EXERCISE — Could you set down the listing below exactly, leaving out its pictures?

DATA SUPPLIED —
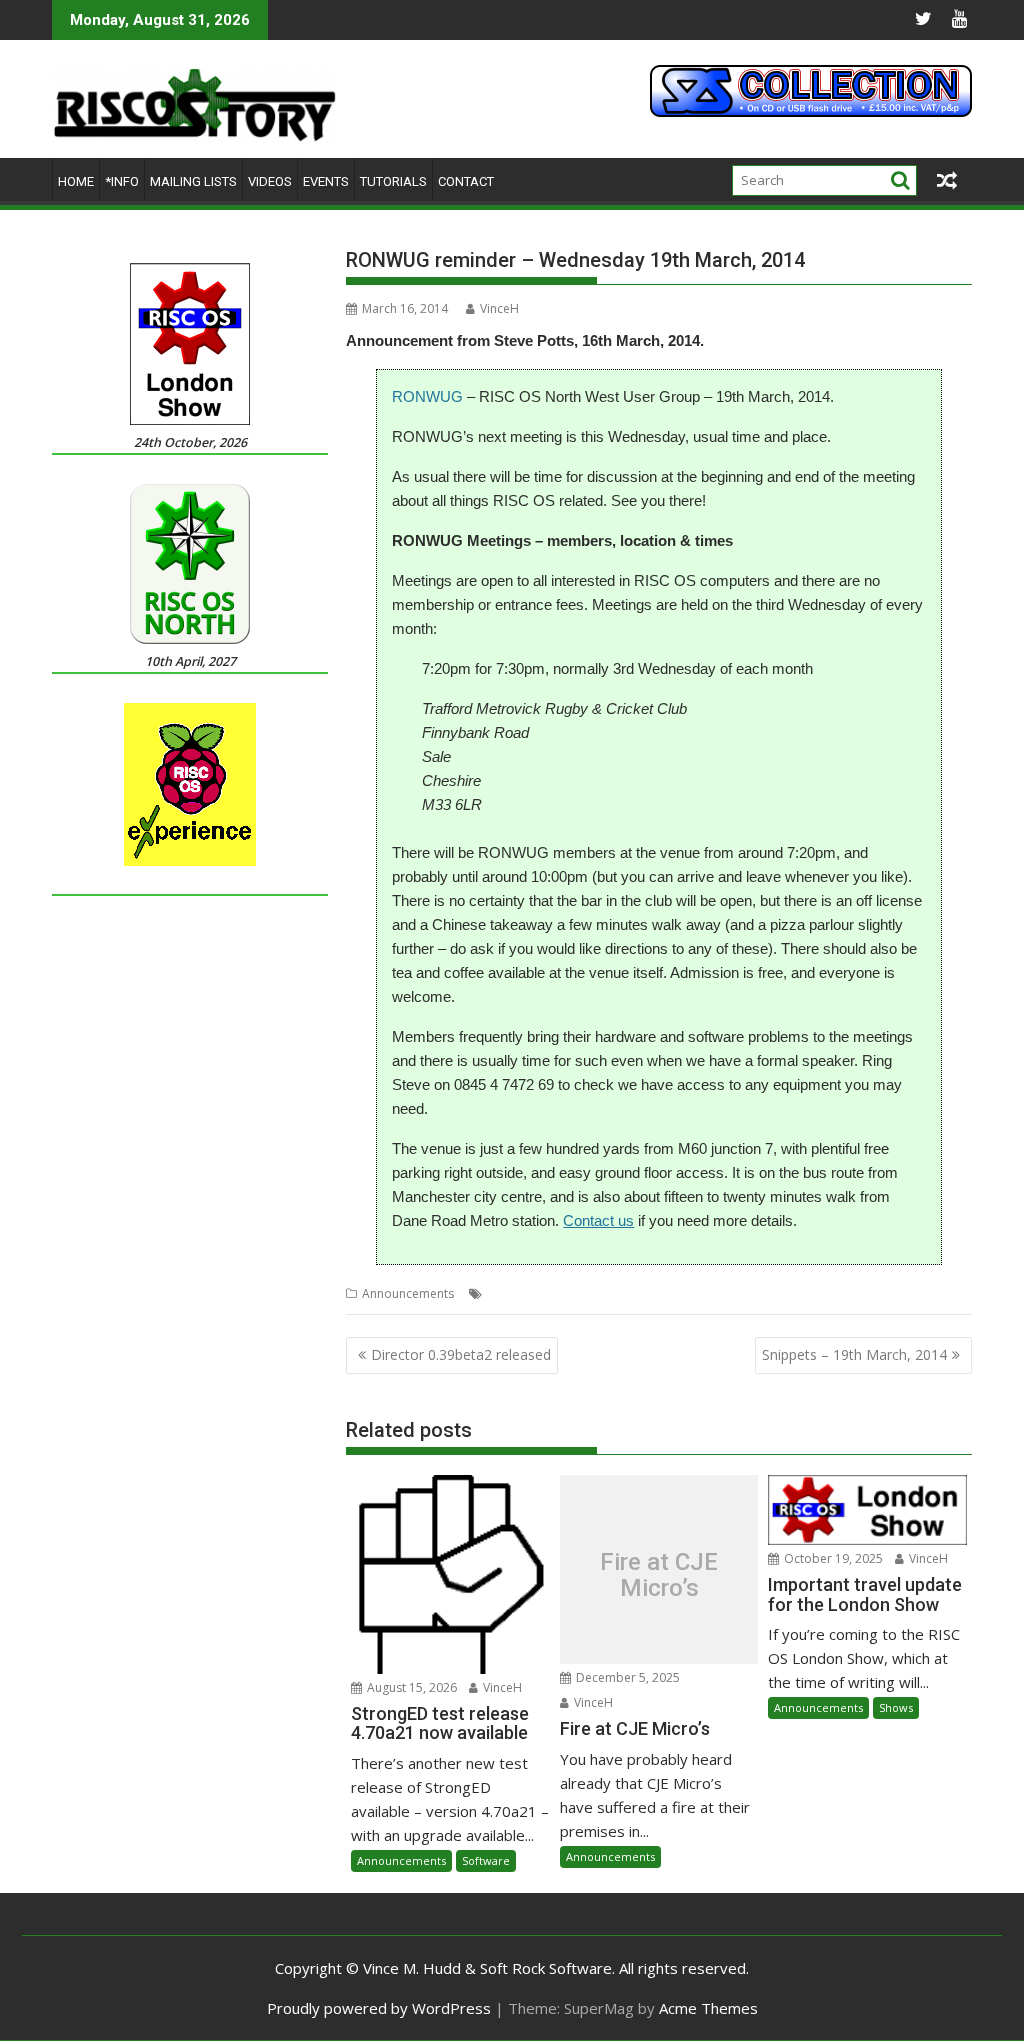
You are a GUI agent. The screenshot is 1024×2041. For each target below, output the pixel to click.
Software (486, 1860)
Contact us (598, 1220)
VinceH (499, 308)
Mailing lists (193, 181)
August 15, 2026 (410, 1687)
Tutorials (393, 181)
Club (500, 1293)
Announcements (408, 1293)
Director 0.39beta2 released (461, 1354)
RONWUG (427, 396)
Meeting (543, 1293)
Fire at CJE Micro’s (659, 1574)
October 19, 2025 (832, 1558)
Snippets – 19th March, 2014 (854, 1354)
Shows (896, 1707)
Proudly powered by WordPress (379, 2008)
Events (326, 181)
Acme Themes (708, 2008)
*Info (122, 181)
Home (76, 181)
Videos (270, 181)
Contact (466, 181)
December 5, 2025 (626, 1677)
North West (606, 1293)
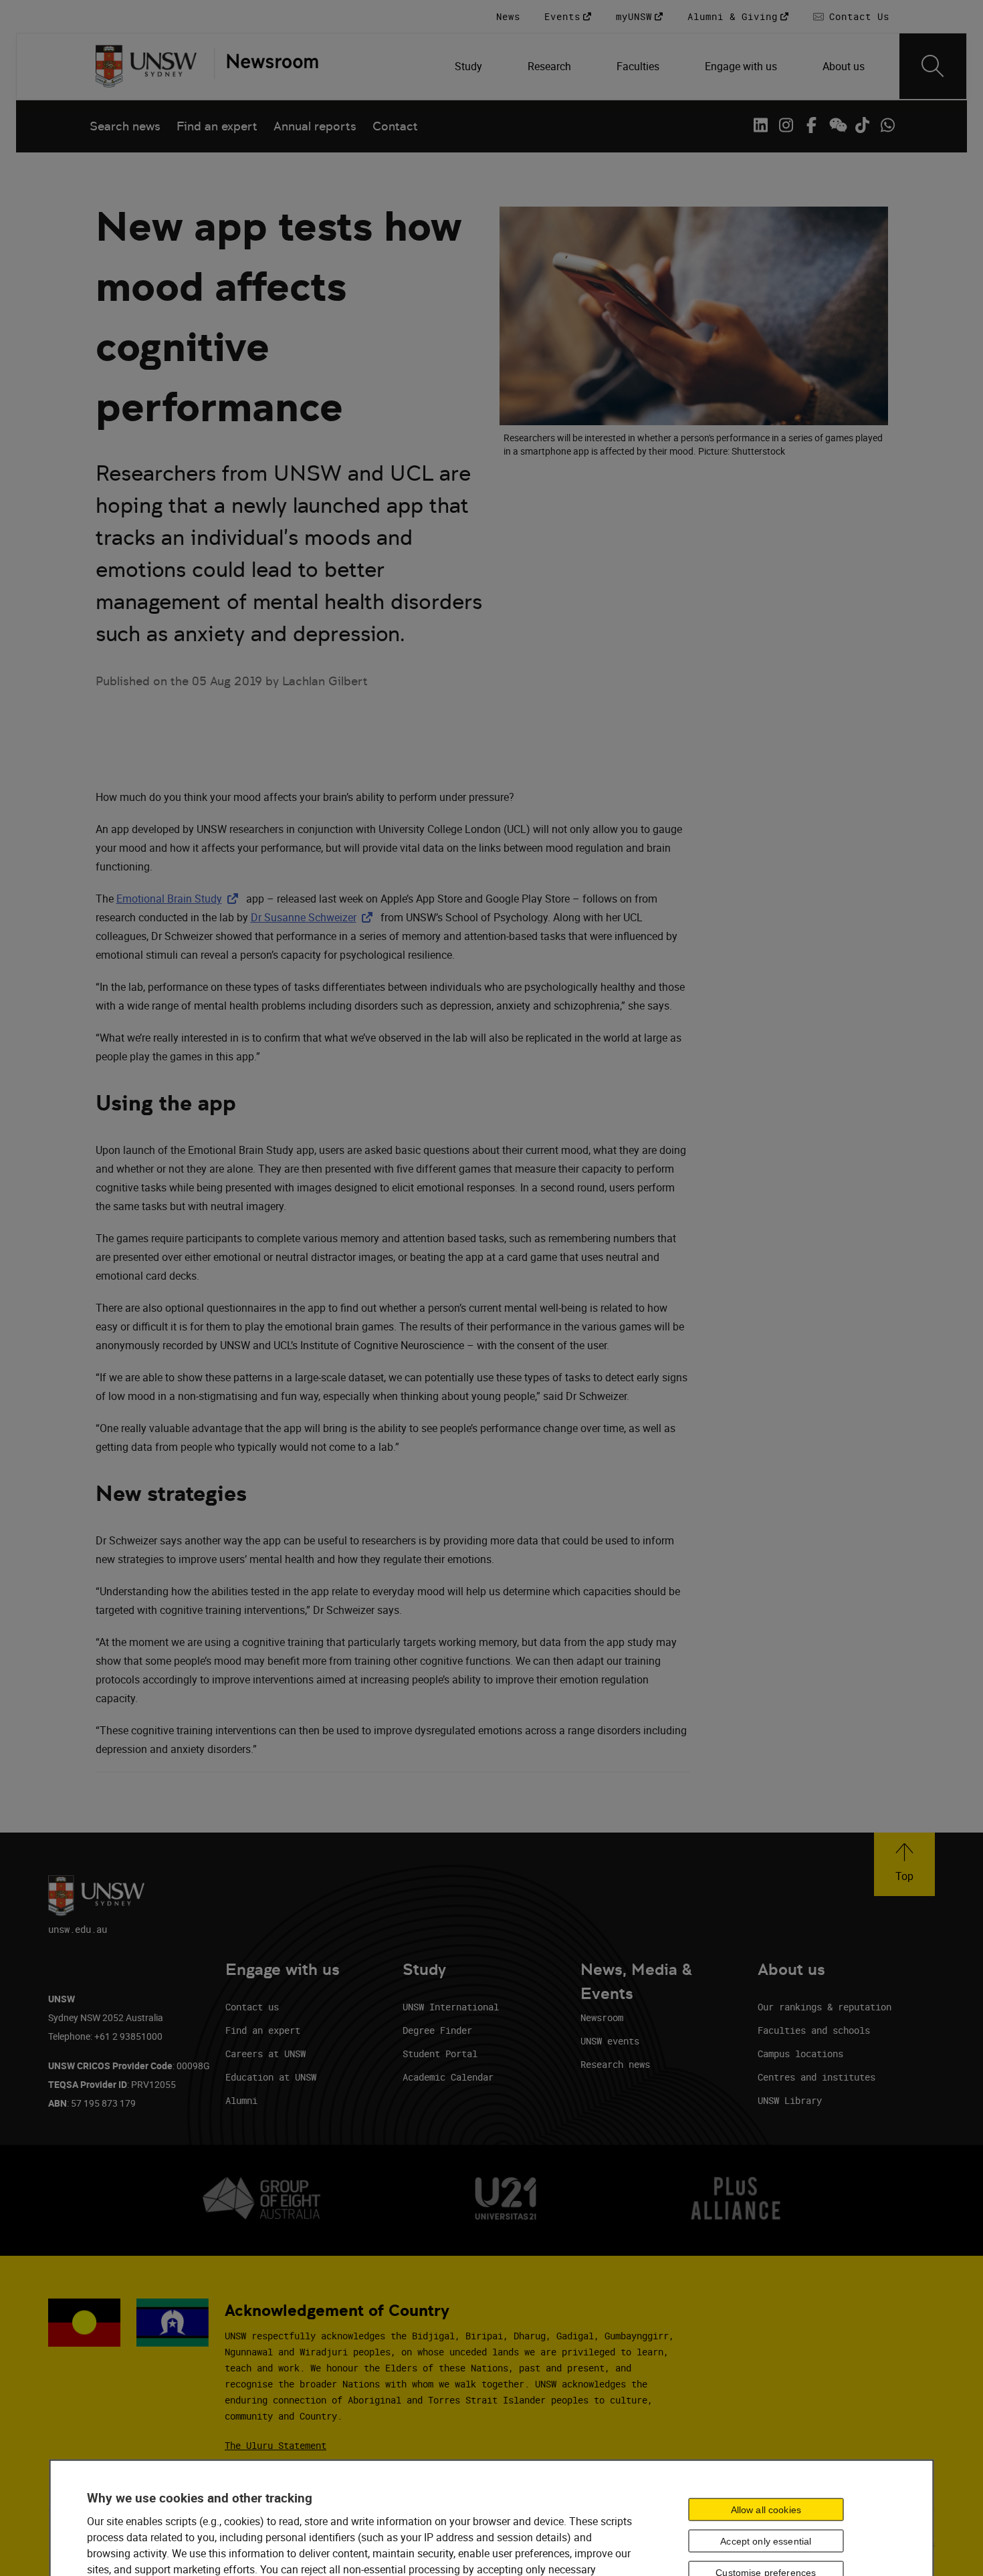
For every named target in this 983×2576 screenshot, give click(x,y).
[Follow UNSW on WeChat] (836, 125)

ANSWER BELOW —
You are a GUI agent. The screenshot is 1024×2041. For each target below, output the pixel to click.
Software (486, 1860)
Contact us (598, 1220)
VinceH (499, 308)
Mailing lists (193, 181)
August 15, 2026 (410, 1687)
Tutorials (393, 181)
Club (500, 1293)
Announcements (408, 1293)
Director 0.39beta2 released (461, 1354)
RONWUG (427, 396)
Meeting (543, 1293)
Fire at CJE Micro’s (659, 1574)
October 19, 2025 (832, 1558)
Snippets – 19th March, 2014 (854, 1354)
Shows (896, 1707)
Proudly powered by WordPress (379, 2008)
Events (326, 181)
Acme Themes (708, 2008)
*Info (122, 181)
Home (76, 181)
Videos (270, 181)
Contact (466, 181)
December 5, 2025 (626, 1677)
North West (606, 1293)
For every named target in this 983×2576 screenshot, give click(x,y).
[Follow UNSW on WeChat] (836, 125)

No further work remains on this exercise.